▸ THE TASK
Collect every line of the rows below that contains the string "height", and copy each one in full.

▸ ENTRIES SHOWN
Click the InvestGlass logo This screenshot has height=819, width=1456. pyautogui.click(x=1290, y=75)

--

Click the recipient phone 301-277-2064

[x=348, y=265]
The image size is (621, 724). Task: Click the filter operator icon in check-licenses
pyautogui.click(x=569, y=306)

==

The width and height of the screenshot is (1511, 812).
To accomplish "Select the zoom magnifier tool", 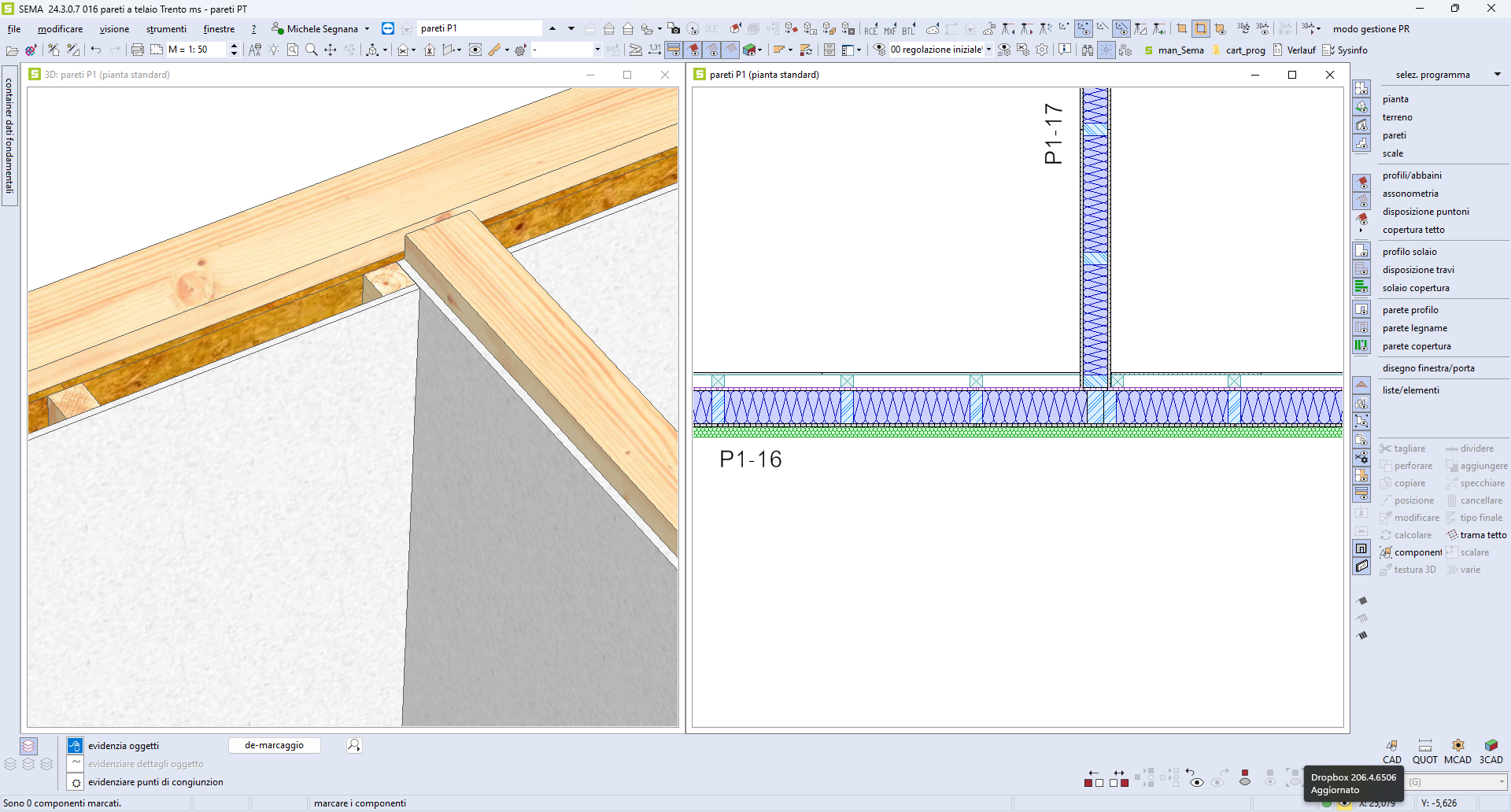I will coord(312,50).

▸ SOLUTION FOR THIS PROBLEM
Click the InvestGlass logo This screenshot has height=819, width=1456. pyautogui.click(x=1290, y=75)
The width and height of the screenshot is (1511, 812).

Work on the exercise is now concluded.